Ahead of his talk at IATEFL 2012 with co-author Tim Falla about how best to exploit currently available digital resources, Paul Davies looks at how the digital world is changing learners.

The term screenager was coined 15 years ago by the author Douglas Rushkoff in his book Playing the Future. He used the term to refer to young people who have been reared from infancy on a diet of TV, computers and other digital devices. On the surface, screenager is just another mildly-annoying made-up word, like edutainment and infomercial. Look deeper, however, and the word contains a clear implication: that teenagers are somehow more different than they used to be because their brains have been permanently altered by constant exposure to technology.

In the media, headline writers love to seize on reports which appear to confirm that implication. “Facebook and Bebo risk ‘infantilizing’ the human mind,” warned the Guardian on 24th February 2009; “How the internet is rewiring our brains,” lectured the Daily Mail on 7th June 2010; “Web addicts have brain changes,” claimed the BBC news site on 11th January 2012.

But go to the primary sources and you’ll find that very few of these studies actually claim to show what the headline writers claim they claim. For example, while the study of web addicts did indeed show their brains were different from non-addicts, the differences are just as likely to explain their addiction as be caused by it.
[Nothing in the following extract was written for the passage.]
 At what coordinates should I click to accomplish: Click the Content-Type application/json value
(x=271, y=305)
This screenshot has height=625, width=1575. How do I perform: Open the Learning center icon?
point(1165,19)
The researchers took no ‘before’ and ‘after’ pictures of the addicts’ brains and could therefore make no claims about changes – but you would never know that from the media coverage.

Perhaps it is not surprising that newspapers should have a grudge against today’s teenagers (who don’t buy them) and against the internet (which is killing them off). So, claims which reflect badly on both are given top billing. When Susan Greenfield, the Oxford-based brain scientist, recently suggested a link between the Internet and autism, it was splashed over several front pages. But again, the headlines turned out to be misleading and Greenfield later clarified her position: “I point to the increase in autism and I point to internet use. That’s all.”

Not all the headlines are negative, of course. Some claim that modern technology has boosted young people’s cognitive skills and ‘rewired’ their brains (whatever that means) in positive ways. Today’s youngsters are supreme multi-taskers with brains that are more active and more efficient than previous generations. They may appear to lack focus, or be unable to concentrate, but that’s because we adults don’t quite get what they’re like. In fact, they’re fully evolved to live in a digital environment which has, to a greater or lesser extent, left us behind. Personally, I find these positive claims more refreshing, but the science behind them is equally shaky.